---
title: Set up data drift monitoring
description: Configure data drift monitoring on a deployment's Data Drift Settings tab.

---

# Set up data drift monitoring {: #set-up-data-drift-monitoring }

When deploying a model, there is a chance that the dataset used for training and validation differs from the prediction data. You can enable data drift monitoring on the **Data Drift > Settings** tab.

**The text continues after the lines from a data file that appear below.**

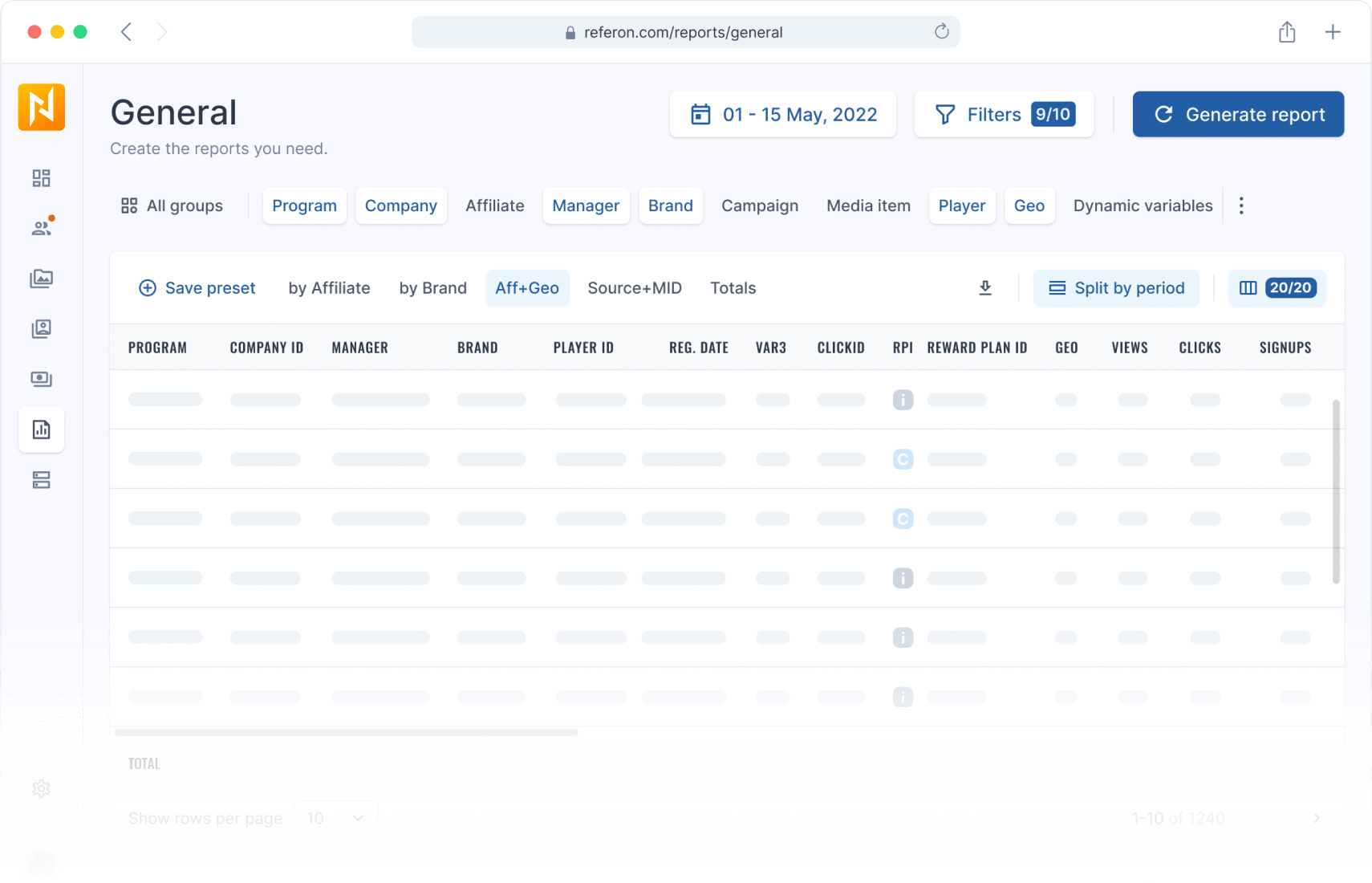1372x883 pixels.
Task: Disable the Geo group chip
Action: pos(1029,206)
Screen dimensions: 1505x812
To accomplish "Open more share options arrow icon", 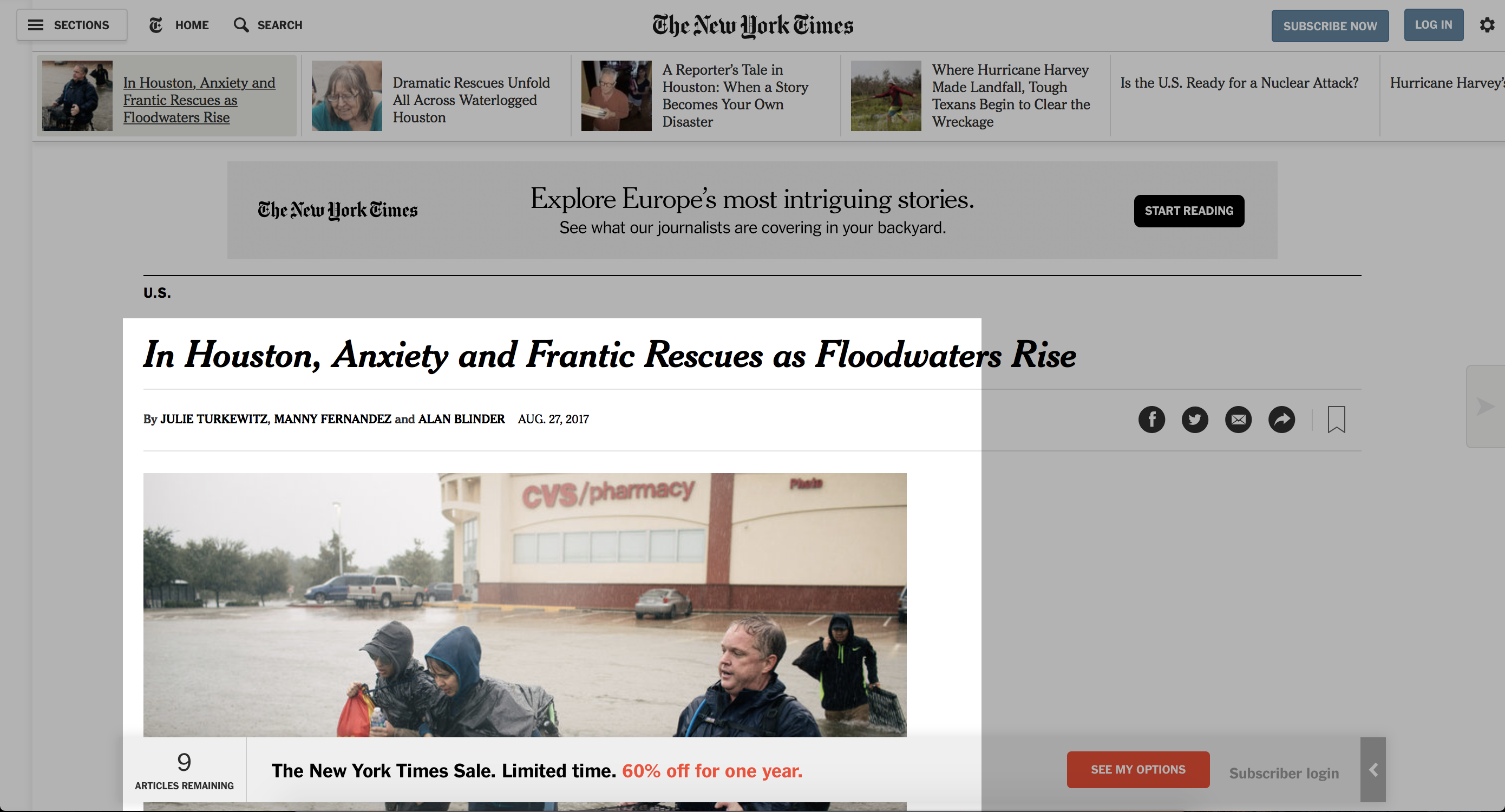I will pyautogui.click(x=1281, y=420).
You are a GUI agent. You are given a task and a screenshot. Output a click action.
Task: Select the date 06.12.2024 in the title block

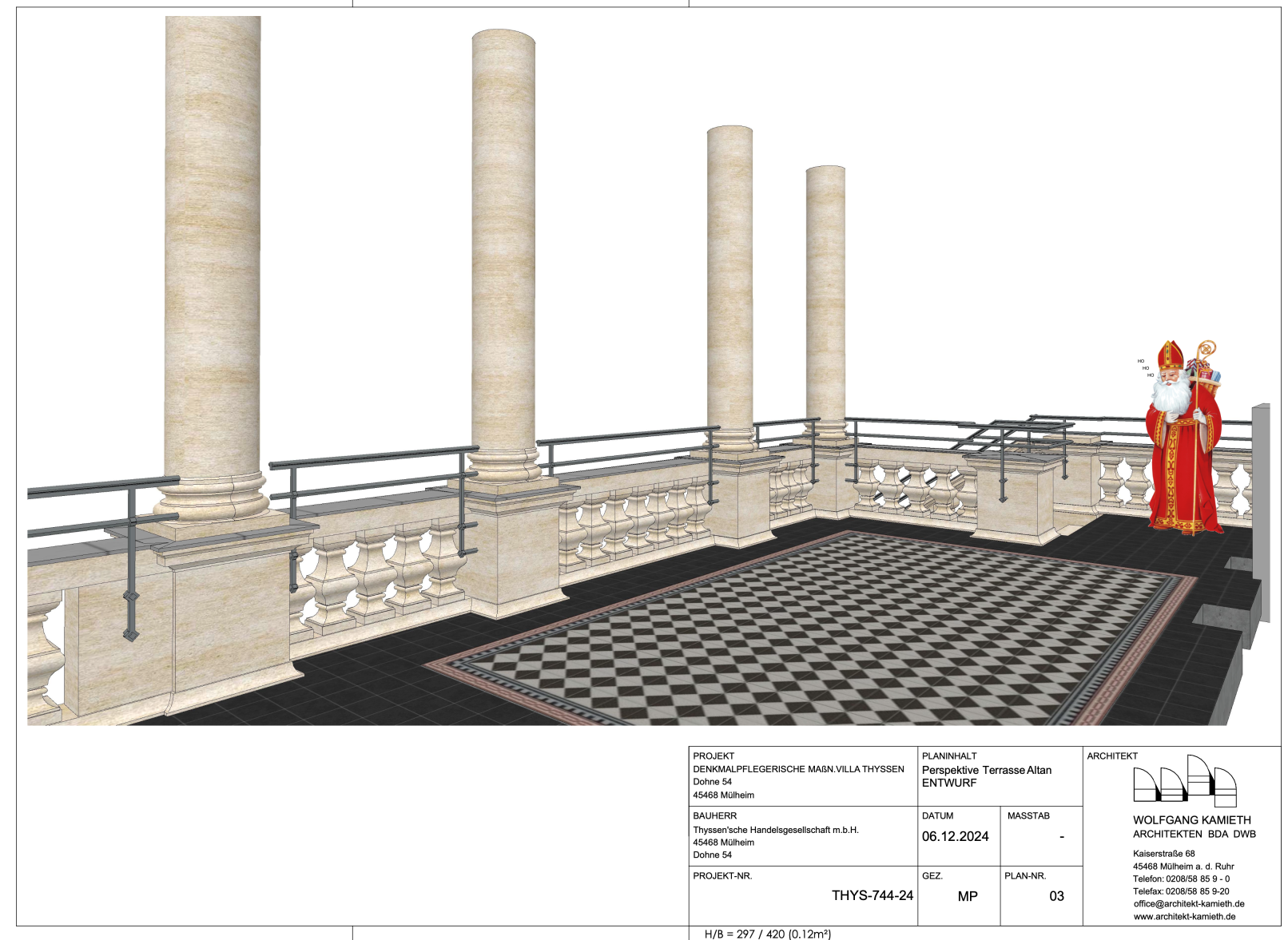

DataRobot monitors both target and feature drift information and displays results on the [**Data Drift**](data-drift) tab.

{% include 'includes/how-dr-tracks-drift-include.md' %}

!!! info "Availability information"
    Data drift tracking is only available for deployments using deployment-aware prediction API routes (i.e., `https://example.datarobot.com/predApi/v1.0/deployments/<deploymentId>/predictions`).

On a deployment's **Data Drift Settings** page, you can configure the following settings:

![](images/data-drift-settings.png)

| Field                   | Description                |
|-------------------------|----------------------------|
|  **Data Drift**  | :~~: |
| Enable feature drift tracking | Configures DataRobot to track feature drift in a deployment. Training data is required for feature drift tracking. |
| Enable target monitoring | Configures DataRobot to track target drift in a deployment. Target monitoring is required for [accuracy monitoring](accuracy-settings). |
|  **Training data**  | :~~: |
| Training data       | Displays the dataset used as a training baseline while building a model. |
|  **Inference data** | :~~: |
| DataRobot is storing your predictions | Confirms DataRobot is recording and storing the results of any predictions made by this deployment. DataRobot stores a deployment's inference data when a deployment is created. It cannot be uploaded separately. |
|  **Inference data (external model)** | :~~: |
| DataRobot is recording the results of any predictions made against this deployment | Confirms DataRobot is recording and storing the results of any predictions made by the external model. |
| Drop file(s) here or choose file | Uploads a file with prediction history data to monitor data drift. |
|  **Definition**           | :~~: |
| [Set definition](#define-data-drift-monitoring-notifications) | Configures the drift and importance metric settings and threshold definitions for data drift monitoring. |
|  **Notifications**           | :~~: |
| [Send notification](#schedule-data-drift-monitoring-notifications) | Configures the schedule for data drift monitoring notification checks. |

!!! note
    DataRobot monitors both target and feature drift information by default and displays results in the [Data Drift dashboard](data-drift). Use the **Enable target monitoring** and **Enable feature drift tracking** toggles to turn off tracking if, for example, you have sensitive data that should not be monitored in the deployment. The **Enable target monitoring** setting is also required to enable [accuracy monitoring](accuracy-settings).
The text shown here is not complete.